Thursday, 12 April 2018

I want you to know that our brother Timothy has been released. If he arrives soon, I will come with him to see you. Greet all your leaders and all the Lord’s people. Those from Italy send you their greetings. – Hebrews 13:23-24


Today’s Scripture Reading (April 12, 2018): Hebrews 13

A good ending always seems to bring us back to the beginning. And the Epistle to the Hebrews ends with the same question that leaps off the page at the beginning; who is it that wrote the letter? The traditional answer has been Paul, although support for Pauline authorship has never been strong. Even by the end of the First Century, just a couple of decades after the writing of the letter, the idea that Paul wrote the Epistle to the Hebrews seemed like a convenient lie. There is just too much that is different about the letter when we compare it to other Pauline letters of which we have copies. Even the opening words of the Epistle to the Hebrews is dramatically different from any other letter that Paul wrote. The themes might be things that Paul would agree with, but that only means that the author was familiar with Paul and agreed with his theology.

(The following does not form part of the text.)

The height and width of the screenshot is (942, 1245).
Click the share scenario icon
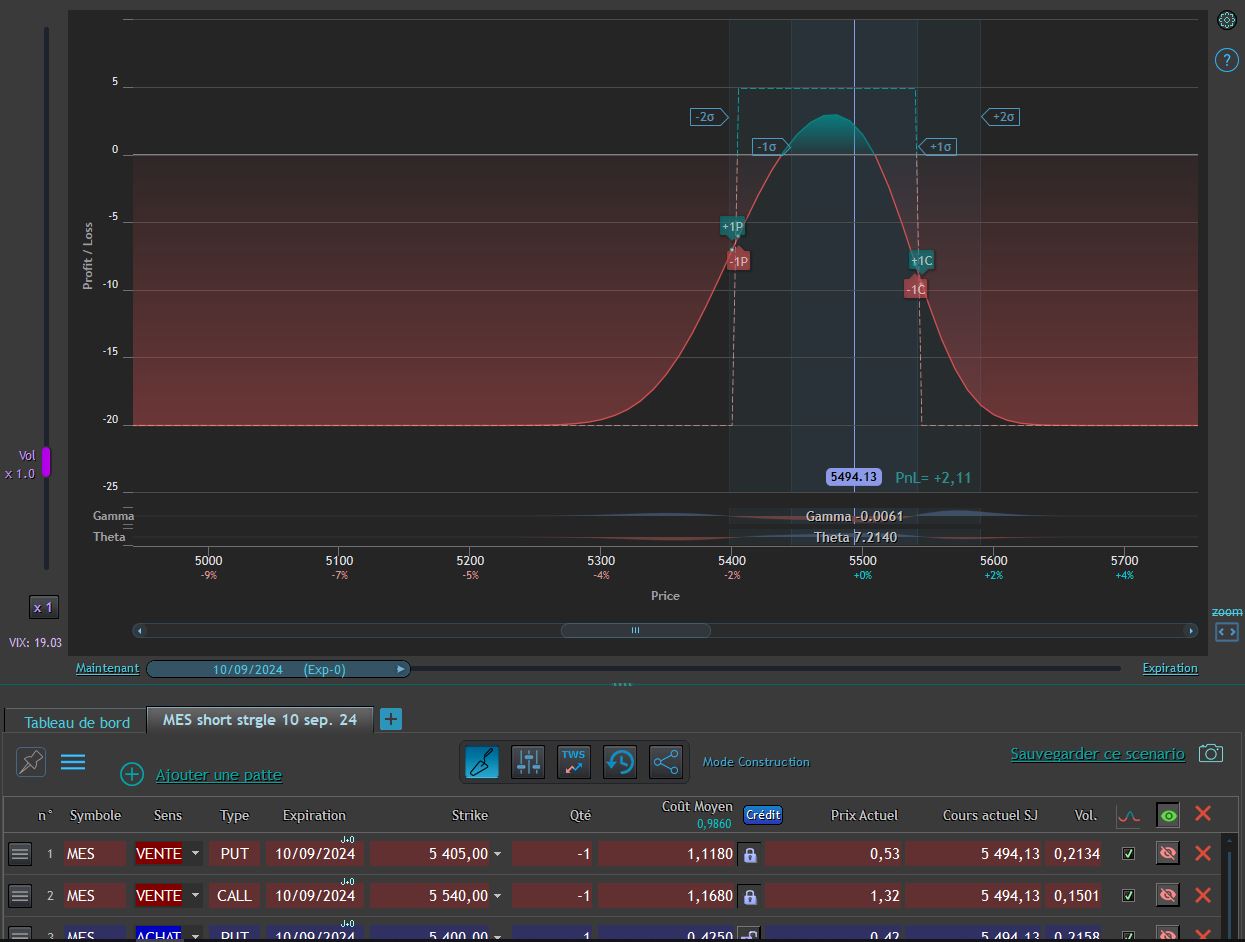point(665,762)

So who wrote the letter? If it wasn’t Paul, then we have a long list of names that could have written the letter. Clement of Rome, Barnabas, Apollos, and Luke the Evangelist, who wrote both the Gospel of Luke and Acts, have all been suggested. My guess is that it might have been Priscilla who wrote the letter. If Priscilla did write Hebrews, then a woman writing a letter like this in a male-dominated world might explain the anonymity of the letter. The addition of Priscilla’s name, unlike Paul’s, would not increase the authority of the letter for those who read it. On the other hand, there is no doubt that the original recipients of the letter knew the identity of the one who wrote it.

The fact that the letter seems to have been written from Rome (“those from Italy send you their greetings”) would also give the idea of Priscilla as the author some credence. After all, Priscilla and Aquila had roots in Rome and had left the city only because the Christians had been thrown out by Emperor Claudius. It is quite possible that they returned to the city later in their careers.

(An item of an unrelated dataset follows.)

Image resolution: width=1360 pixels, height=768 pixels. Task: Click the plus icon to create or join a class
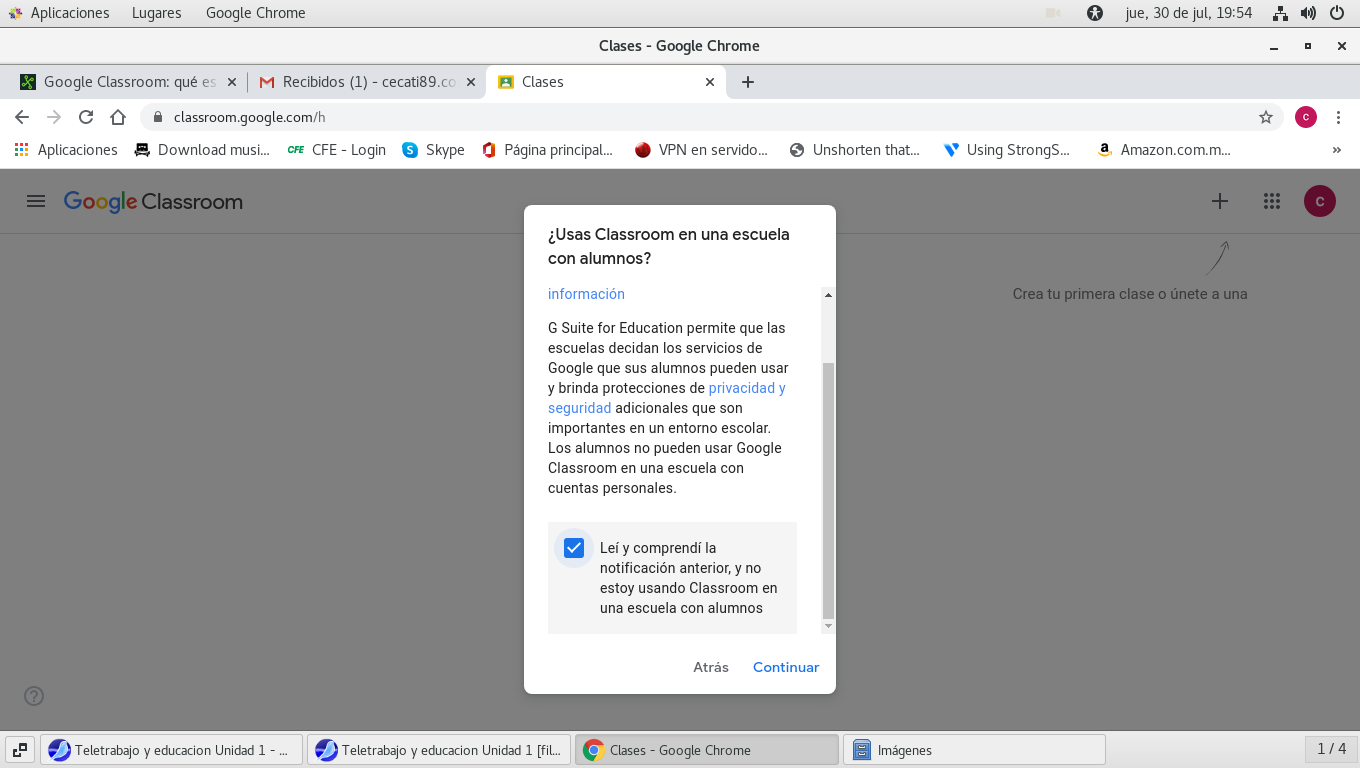coord(1219,201)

But for those who cling to the idea that Paul was the author of the letter, there is support for that view here as well. The author seems to not only know Timothy, Paul’s protégé, but speaks with authority over him. Apparently, Timothy has been released. In itself, that comment is a bit of a mystery. We just don’t know from what Timothy has been released. Some argue that he was released from prison, but we don’t know that Timothy was ever in prison. Those who argue that he was in prison have only this verse to point to as their evidence.

Another theory is that Timothy had been on some kind of a mission, but had been released from that task. This would imply that the writer of the letter was in some kind of ecclesiastical authority, and of all of the possible writers suggested for the letter, it is Paul who most closely would fit that description. This implied authority also makes a strike against the possibility that Priscilla wrote the letter.

In the end, we are only left with our guesses. But as a friend of mine once remarked, “I am convinced that whoever wrote Hebrews, it was written by someone with whom we would be comfortable with their authorship.” In other words, it is written by someone who was deeply respected by the first-century church, and we should honor that respect.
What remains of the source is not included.